▶ Work item: Print out the data below. Do not alter a single line.
--- The input ---
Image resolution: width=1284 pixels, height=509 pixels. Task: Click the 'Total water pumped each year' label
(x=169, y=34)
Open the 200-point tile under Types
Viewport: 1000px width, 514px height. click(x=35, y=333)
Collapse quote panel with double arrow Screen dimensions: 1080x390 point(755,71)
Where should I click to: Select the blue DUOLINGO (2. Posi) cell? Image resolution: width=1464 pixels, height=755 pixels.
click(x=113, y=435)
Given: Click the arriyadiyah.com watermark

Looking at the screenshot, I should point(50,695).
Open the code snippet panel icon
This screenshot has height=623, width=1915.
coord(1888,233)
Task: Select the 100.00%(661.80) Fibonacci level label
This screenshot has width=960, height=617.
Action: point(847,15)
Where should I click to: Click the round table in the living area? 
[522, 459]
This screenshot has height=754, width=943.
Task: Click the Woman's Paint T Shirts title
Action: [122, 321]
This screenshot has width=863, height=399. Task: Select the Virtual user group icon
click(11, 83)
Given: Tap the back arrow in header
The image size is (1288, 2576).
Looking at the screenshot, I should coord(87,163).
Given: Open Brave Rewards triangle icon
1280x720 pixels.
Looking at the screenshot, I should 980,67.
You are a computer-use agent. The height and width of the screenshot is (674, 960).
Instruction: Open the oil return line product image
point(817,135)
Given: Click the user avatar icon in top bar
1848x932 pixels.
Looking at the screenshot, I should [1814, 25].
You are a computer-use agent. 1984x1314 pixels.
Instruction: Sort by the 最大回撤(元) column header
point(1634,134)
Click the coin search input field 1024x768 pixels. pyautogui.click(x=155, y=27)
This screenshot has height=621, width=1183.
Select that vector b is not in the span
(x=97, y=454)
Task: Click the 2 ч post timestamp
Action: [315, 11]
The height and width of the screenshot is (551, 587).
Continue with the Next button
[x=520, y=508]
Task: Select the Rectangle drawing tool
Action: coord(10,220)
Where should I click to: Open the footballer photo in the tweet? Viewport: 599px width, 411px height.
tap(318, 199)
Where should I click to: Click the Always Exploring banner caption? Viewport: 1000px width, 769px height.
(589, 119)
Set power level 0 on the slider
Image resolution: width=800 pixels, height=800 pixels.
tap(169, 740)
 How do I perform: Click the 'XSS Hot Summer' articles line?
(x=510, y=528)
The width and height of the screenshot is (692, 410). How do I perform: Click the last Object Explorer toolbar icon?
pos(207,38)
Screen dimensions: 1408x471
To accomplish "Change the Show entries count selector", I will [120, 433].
---
▶ Expected answer:
Image resolution: width=1284 pixels, height=509 pixels. Task: Click the 'Total water pumped each year' label
(x=169, y=34)
Open the 200-point tile under Types
Viewport: 1000px width, 514px height. click(x=35, y=333)
Collapse quote panel with double arrow Screen dimensions: 1080x390 point(755,71)
Where should I click to: Select the blue DUOLINGO (2. Posi) cell? Image resolution: width=1464 pixels, height=755 pixels.
click(x=113, y=435)
Given: Click the arriyadiyah.com watermark

Looking at the screenshot, I should point(50,695).
Open the code snippet panel icon
This screenshot has height=623, width=1915.
coord(1888,233)
Task: Select the 100.00%(661.80) Fibonacci level label
This screenshot has width=960, height=617.
Action: point(847,15)
Where should I click to: Click the round table in the living area? 
[522, 459]
This screenshot has height=754, width=943.
Task: Click the Woman's Paint T Shirts title
Action: [122, 321]
This screenshot has width=863, height=399. Task: Select the Virtual user group icon
click(11, 83)
Given: Tap the back arrow in header
The image size is (1288, 2576).
Looking at the screenshot, I should coord(87,163).
Given: Open Brave Rewards triangle icon
1280x720 pixels.
Looking at the screenshot, I should 980,67.
You are a computer-use agent. The height and width of the screenshot is (674, 960).
Instruction: Open the oil return line product image
point(817,135)
Given: Click the user avatar icon in top bar
1848x932 pixels.
Looking at the screenshot, I should [1814, 25].
You are a computer-use agent. 1984x1314 pixels.
Instruction: Sort by the 最大回撤(元) column header
point(1634,134)
Click the coin search input field 1024x768 pixels. pyautogui.click(x=155, y=27)
This screenshot has height=621, width=1183.
Select that vector b is not in the span
(x=97, y=454)
Task: Click the 2 ч post timestamp
Action: [315, 11]
The height and width of the screenshot is (551, 587).
Continue with the Next button
[x=520, y=508]
Task: Select the Rectangle drawing tool
Action: coord(10,220)
Where should I click to: Open the footballer photo in the tweet? Viewport: 599px width, 411px height.
tap(318, 199)
Where should I click to: Click the Always Exploring banner caption? Viewport: 1000px width, 769px height.
(589, 119)
Set power level 0 on the slider
Image resolution: width=800 pixels, height=800 pixels.
tap(169, 740)
 How do I perform: Click the 'XSS Hot Summer' articles line?
(x=510, y=528)
The width and height of the screenshot is (692, 410). How do I perform: Click the last Object Explorer toolbar icon?
pos(207,38)
Screen dimensions: 1408x471
To accomplish "Change the Show entries count selector", I will [120, 433].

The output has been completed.